Humbly repent before the Righteous, Sovereign Lord (Psalm 139:19-24)
This is not an encouragement to repent for nothing.
Instead, it is a readiness to repent when confronted with sin.
Hence, the need for humility to acknowledge before the Sovereign Lord when we are wrong.
Verses 19-20 are an affirmation that, regardless of the choices of others, God will execute His righteousness towards everyone, including the wicked.
He will judge the violent actions of others. (Psalm 139:19)
He will judge those who attempt to mistreat the Lord. (Psalm 139:20a)
He will judge those who misuse the Name of the Lord. (Psalm 139:20b)
Transition: This truth that God will judge righteously actually has an impact on us personally.
Verses 21-22 demonstrate that when we consider the sins of others, we examine ourselves to determine our level of loyalty to the Lord.
You see, David is not pointing his finger to judge others.
Instead, David’s questioning highlights that he is humbly reflecting on his own life that such aspects would not characterize himself.
Thus, in the face of the sin of others, we are humbled to think that we are capable of the same sins.
Verses 23-24 conclude with what we should do when we recognize sin in our life.
We’re ready to humbly repent of sin. (Psalm 139:23, 24a)
This is not a boast that David is most certainly in the right.
David’s humility is demonstrated in his invitation for the Lord to search him again.
David has just confessed how his life is entirely open before the Lord.
David’s invitation also expresses both trust and confidence that the Lord will evaluate his life correctly.
We’re eager to follow the Lord’s ways. (Psalm 139:24b)
These are time-tested and proven ways or instructions as implied by the word ‘everlasting’.
The only instruction that would meet this criteria would be the Lord’s instruction.
We need to seek God’s trustworthy instruction.
We can learn these only through God’s Word.
Conclusion: When we’re tempted to question God’s knowledge, leading presence, authority, and character, David reminds us to Humble Ourselves before the Sovereign Lord.
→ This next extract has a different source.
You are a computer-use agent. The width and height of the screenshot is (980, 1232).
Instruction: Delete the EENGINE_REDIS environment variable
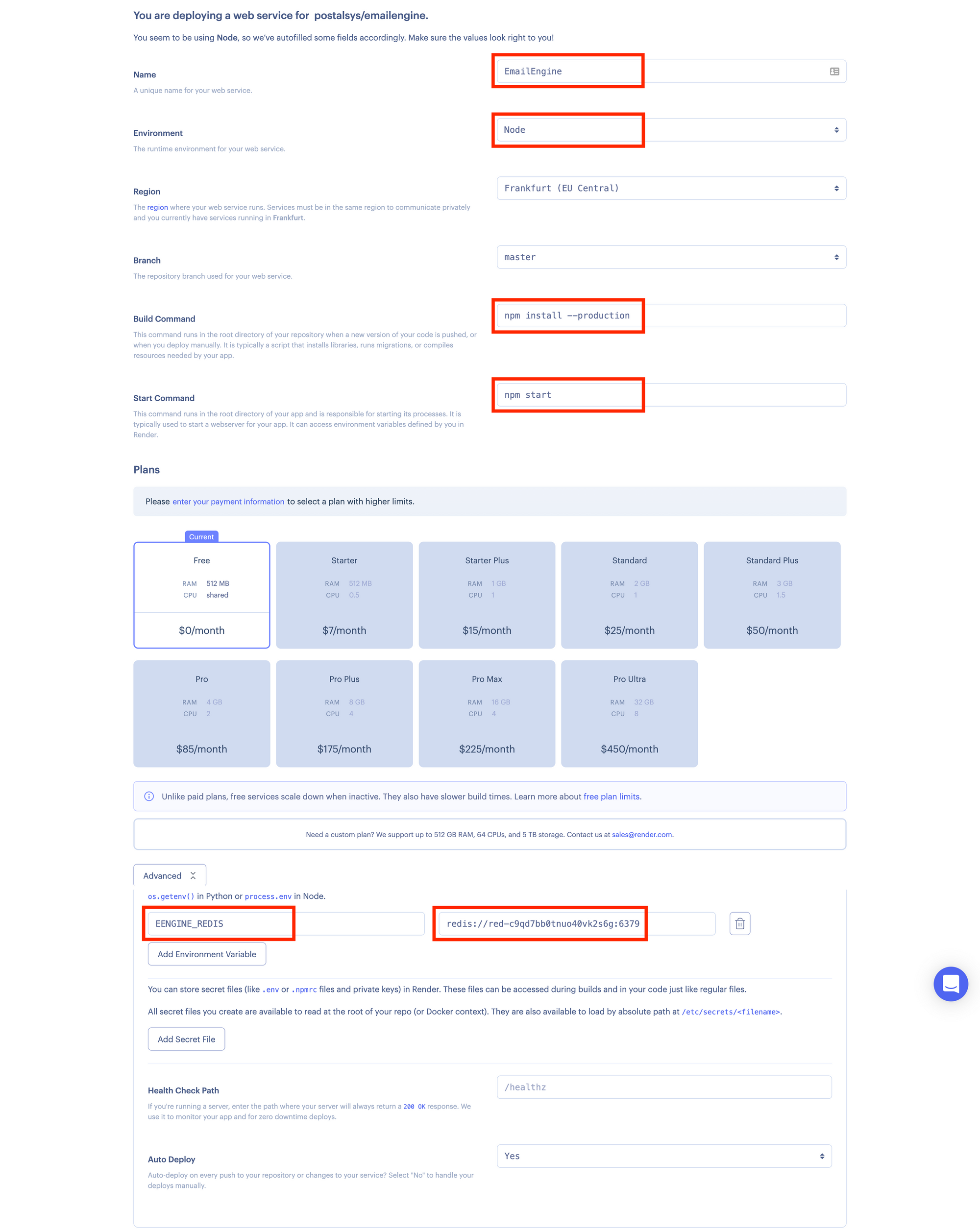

Maybe you’re here today and you do not know this Sovereign Lord as your Savior. Jesus died and rose again to save you from your sins so that you could be made God’s child. Let’s talk at some point today if you do not know the Sovereign Lord like this. Church, we can walk through life confident that our Sovereign Lord knows us, is leading us through His presence, exercises Sovereign authority over our lives, and is always doing the right thing. Let us humbly follow Him and repent when necessary.